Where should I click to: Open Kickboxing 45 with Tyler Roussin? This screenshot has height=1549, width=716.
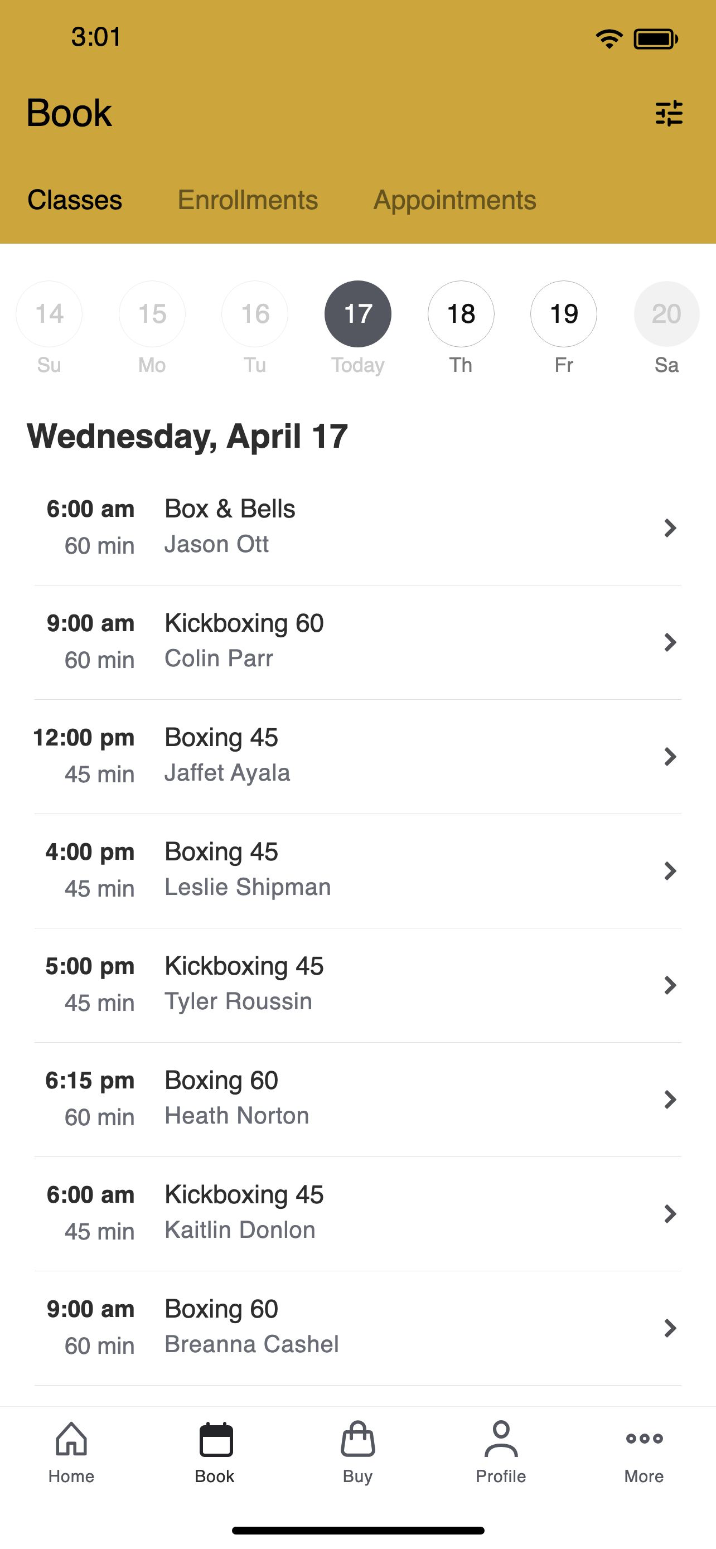coord(358,985)
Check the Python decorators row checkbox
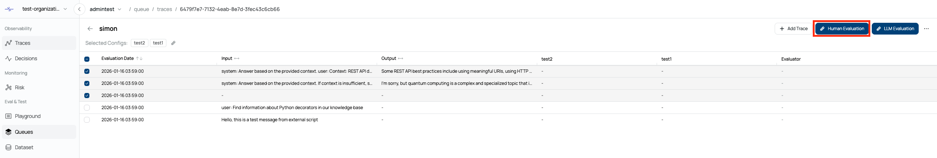937x158 pixels. [x=87, y=108]
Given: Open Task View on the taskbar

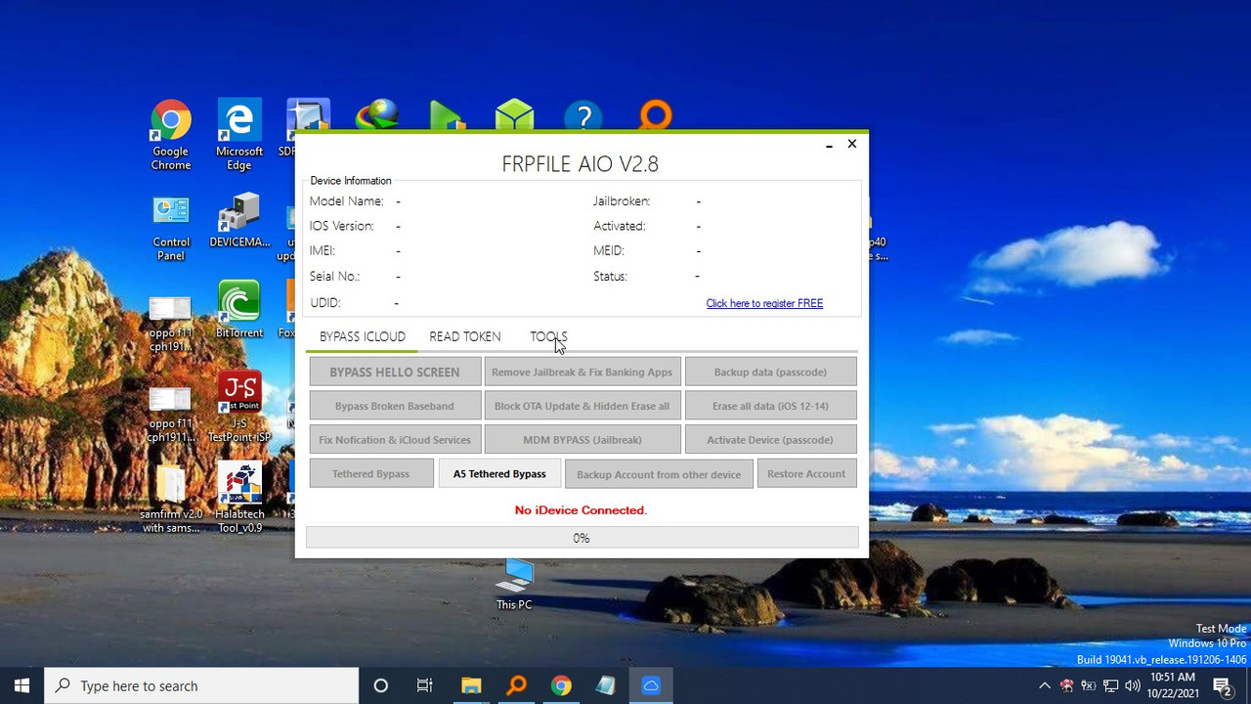Looking at the screenshot, I should pyautogui.click(x=424, y=684).
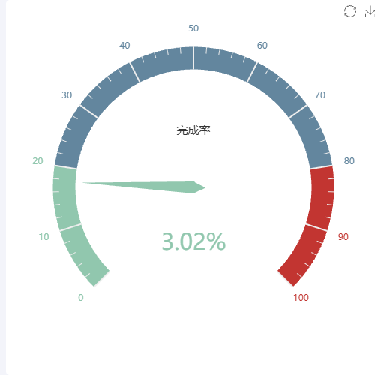
Task: Click the gauge label 10
Action: pos(44,237)
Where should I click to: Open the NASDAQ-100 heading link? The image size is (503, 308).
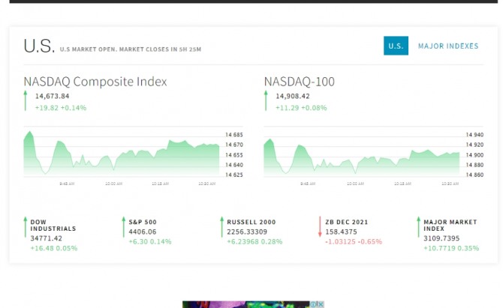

========================================================================

### Short problem
Reproduce every one of the records above word for word, leaving out the pictures.

### Correct result
Where should I click to: Open Kickboxing 45 with Tyler Roussin? This screenshot has height=1549, width=716.
coord(358,985)
Check the Python decorators row checkbox
937x158 pixels. [x=87, y=108]
Given: Open Task View on the taskbar

Looking at the screenshot, I should pyautogui.click(x=424, y=684).
Task: Click the gauge label 10
Action: pos(44,237)
Where should I click to: Open the NASDAQ-100 heading link? The image size is (503, 308).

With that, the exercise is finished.